Top google chrome extensions for social selling on LinkedIn

To maximize and power up your LinkedIn capabilities, there are a few Google Chrome Extensions which over time I found very useful.

Snovio for email capturing

Working on a single channel is not effective. Therefore, when you visit someone’s profile on LinkedIn, it is also a good idea to get his/her email for the future. Many people don’t use LinkedIn much and contacting them through email can be way more efficient.

Snovio is a must-have tool to make this process of email capturing straightforward.

Rapportive to connect on LinkedIn through your mail inbox

Another Google Chrome extension I can’t live without is Rapportive. That is an extension that allows you to communicate with anyone when opening an email from your inbox.

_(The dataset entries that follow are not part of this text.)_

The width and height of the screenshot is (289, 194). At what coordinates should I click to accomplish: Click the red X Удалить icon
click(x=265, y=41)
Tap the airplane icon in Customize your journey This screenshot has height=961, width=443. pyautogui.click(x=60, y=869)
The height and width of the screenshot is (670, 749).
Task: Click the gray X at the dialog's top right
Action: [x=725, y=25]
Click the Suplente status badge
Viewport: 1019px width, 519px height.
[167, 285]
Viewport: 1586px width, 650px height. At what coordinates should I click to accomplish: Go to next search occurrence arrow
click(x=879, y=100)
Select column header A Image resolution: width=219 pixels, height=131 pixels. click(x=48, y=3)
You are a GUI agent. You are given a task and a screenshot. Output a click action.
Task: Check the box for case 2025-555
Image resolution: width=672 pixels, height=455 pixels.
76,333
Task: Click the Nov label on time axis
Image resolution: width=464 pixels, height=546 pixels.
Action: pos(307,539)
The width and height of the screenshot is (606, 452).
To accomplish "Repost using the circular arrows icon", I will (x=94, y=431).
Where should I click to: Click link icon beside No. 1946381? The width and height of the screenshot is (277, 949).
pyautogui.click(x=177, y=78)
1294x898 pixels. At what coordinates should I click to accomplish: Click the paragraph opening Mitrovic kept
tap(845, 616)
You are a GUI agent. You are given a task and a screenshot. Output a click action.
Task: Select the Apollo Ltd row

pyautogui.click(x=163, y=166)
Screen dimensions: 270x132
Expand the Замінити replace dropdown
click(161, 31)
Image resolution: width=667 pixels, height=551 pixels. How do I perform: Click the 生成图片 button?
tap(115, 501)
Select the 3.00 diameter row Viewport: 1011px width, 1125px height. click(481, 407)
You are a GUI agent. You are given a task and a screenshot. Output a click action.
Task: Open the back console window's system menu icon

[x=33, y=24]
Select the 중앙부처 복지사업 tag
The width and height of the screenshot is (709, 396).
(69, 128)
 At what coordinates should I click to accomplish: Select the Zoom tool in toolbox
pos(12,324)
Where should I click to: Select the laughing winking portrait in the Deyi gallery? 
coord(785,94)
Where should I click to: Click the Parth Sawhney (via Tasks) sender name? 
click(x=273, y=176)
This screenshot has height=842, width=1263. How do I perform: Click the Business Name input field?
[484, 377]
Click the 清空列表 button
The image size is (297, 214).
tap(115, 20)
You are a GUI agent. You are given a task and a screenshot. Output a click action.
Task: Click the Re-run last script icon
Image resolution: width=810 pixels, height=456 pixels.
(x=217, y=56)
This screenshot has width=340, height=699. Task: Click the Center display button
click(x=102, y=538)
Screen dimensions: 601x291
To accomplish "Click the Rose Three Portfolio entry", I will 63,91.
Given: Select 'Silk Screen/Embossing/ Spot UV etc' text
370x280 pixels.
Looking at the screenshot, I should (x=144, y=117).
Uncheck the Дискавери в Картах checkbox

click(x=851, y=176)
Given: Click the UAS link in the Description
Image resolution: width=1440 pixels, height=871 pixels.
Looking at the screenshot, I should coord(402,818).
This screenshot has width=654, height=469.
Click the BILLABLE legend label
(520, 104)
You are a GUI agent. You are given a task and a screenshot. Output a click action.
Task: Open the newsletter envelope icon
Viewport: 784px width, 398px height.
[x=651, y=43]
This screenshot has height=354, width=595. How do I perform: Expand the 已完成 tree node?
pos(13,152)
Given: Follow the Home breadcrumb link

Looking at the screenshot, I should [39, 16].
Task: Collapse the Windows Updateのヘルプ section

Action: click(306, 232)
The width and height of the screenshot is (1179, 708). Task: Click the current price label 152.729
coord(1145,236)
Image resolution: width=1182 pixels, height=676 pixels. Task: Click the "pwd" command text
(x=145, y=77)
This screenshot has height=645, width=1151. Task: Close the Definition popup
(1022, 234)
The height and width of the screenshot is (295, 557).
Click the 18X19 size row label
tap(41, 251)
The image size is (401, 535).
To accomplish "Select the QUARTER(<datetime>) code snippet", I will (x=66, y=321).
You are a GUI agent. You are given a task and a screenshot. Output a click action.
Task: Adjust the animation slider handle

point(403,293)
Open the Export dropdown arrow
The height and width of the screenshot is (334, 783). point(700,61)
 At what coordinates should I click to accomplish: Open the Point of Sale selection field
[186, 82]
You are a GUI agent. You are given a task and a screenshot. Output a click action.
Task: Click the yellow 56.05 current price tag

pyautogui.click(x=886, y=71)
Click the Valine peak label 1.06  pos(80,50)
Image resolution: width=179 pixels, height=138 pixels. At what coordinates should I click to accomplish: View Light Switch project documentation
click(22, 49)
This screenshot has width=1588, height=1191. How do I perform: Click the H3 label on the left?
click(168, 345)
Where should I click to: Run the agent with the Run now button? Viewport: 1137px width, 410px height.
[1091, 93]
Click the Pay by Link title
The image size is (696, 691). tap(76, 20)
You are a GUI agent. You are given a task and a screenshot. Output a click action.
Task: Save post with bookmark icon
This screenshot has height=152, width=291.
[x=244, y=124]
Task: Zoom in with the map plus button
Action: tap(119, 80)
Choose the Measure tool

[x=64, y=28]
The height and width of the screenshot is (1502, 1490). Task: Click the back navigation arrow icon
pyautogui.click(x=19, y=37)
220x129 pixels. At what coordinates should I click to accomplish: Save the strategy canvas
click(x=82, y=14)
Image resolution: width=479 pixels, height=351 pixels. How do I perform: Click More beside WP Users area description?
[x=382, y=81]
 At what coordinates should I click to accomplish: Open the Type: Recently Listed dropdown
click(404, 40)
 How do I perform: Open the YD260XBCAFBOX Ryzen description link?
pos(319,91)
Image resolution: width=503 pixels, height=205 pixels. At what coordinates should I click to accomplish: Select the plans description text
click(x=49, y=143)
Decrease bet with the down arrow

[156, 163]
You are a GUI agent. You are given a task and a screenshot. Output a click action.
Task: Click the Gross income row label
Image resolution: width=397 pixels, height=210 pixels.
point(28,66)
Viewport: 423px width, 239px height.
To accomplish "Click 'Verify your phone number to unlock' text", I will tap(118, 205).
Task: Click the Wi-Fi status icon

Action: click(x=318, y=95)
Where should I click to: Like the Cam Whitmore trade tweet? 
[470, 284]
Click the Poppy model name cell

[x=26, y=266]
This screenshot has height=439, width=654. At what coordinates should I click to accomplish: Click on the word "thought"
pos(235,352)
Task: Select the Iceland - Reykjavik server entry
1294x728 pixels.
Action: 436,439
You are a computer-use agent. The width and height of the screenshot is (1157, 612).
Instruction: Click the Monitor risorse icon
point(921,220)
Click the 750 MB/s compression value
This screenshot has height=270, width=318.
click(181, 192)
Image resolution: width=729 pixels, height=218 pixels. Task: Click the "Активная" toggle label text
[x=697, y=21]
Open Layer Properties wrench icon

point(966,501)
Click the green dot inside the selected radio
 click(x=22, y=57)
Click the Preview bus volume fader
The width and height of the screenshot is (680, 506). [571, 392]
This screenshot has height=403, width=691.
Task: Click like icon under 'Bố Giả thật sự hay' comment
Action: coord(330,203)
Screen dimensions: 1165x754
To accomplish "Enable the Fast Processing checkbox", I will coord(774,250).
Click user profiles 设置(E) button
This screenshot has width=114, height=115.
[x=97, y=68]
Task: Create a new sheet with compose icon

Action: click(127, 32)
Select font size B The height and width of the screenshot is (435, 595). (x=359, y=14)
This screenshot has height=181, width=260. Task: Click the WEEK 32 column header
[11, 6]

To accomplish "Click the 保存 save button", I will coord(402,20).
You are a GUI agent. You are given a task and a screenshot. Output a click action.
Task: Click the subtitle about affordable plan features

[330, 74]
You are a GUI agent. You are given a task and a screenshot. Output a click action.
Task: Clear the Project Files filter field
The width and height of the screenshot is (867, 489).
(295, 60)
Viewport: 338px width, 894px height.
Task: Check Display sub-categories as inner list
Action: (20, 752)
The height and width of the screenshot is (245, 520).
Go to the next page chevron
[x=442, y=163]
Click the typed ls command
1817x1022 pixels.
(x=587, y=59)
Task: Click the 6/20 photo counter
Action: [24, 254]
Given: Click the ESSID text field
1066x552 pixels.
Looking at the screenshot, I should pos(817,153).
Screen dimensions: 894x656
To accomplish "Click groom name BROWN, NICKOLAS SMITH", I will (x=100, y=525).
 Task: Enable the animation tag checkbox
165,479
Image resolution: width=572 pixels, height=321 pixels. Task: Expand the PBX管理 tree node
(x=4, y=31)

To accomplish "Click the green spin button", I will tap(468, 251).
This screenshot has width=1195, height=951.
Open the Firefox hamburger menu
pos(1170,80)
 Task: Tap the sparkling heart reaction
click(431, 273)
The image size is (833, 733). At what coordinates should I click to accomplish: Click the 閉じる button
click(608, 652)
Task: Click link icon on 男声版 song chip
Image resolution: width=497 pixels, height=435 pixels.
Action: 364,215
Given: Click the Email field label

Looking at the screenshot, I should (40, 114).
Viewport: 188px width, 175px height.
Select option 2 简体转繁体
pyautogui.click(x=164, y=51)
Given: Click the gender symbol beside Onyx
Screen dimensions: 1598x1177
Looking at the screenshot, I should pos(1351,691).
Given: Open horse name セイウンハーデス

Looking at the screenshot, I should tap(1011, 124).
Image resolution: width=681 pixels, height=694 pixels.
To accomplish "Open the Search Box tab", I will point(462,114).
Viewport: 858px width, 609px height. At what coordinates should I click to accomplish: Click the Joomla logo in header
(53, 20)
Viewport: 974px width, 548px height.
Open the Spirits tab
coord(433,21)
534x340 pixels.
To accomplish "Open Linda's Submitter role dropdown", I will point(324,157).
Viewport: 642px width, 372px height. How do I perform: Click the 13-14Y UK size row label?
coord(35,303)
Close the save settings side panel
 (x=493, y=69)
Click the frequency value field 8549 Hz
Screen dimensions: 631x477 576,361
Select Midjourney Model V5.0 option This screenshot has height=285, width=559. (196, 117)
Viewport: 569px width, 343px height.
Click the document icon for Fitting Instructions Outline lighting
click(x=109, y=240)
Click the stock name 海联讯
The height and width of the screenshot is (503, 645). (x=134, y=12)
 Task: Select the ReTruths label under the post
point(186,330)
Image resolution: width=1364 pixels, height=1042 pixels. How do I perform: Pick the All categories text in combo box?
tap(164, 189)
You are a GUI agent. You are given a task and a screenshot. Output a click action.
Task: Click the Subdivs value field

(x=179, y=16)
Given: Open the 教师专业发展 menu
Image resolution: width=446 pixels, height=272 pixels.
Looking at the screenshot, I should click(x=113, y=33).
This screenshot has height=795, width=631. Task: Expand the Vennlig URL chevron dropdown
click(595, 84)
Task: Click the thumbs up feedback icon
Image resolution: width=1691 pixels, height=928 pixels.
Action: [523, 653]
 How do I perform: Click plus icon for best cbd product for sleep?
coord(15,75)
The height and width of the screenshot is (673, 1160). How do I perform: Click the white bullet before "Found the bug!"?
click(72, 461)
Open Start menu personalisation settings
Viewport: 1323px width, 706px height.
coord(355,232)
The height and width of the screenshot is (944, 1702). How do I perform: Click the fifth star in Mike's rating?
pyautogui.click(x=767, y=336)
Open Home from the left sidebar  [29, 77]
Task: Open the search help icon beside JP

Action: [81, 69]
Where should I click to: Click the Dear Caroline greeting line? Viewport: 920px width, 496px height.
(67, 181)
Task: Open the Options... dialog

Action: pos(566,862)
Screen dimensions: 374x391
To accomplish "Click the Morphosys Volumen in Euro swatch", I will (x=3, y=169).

For more Google Chrome extension not related to LinkedIn read this:

A crash course on LinkedIn Automation

LinkedIn is a powerhouse to build and grow a professional network that can accelerate and scale up your business growth. Anyone seems to be an expert, but a few have told you the truth about the professional social network that can make or break a company’s business model. I used LinkedIn in the last years for PR, direct sales, prospecting, networking, and personal branding.

In this guide, I want to show you everything I’ve learned. I’m not going to keep secrets or tell you the obvious (like many others do). I’ll let you know what real sales and marketing professionals do on LinkedIn and how they use it to their advantage to bring value back to their business. From prospecting to automation. No secret sauce, but just a lot of tinkering.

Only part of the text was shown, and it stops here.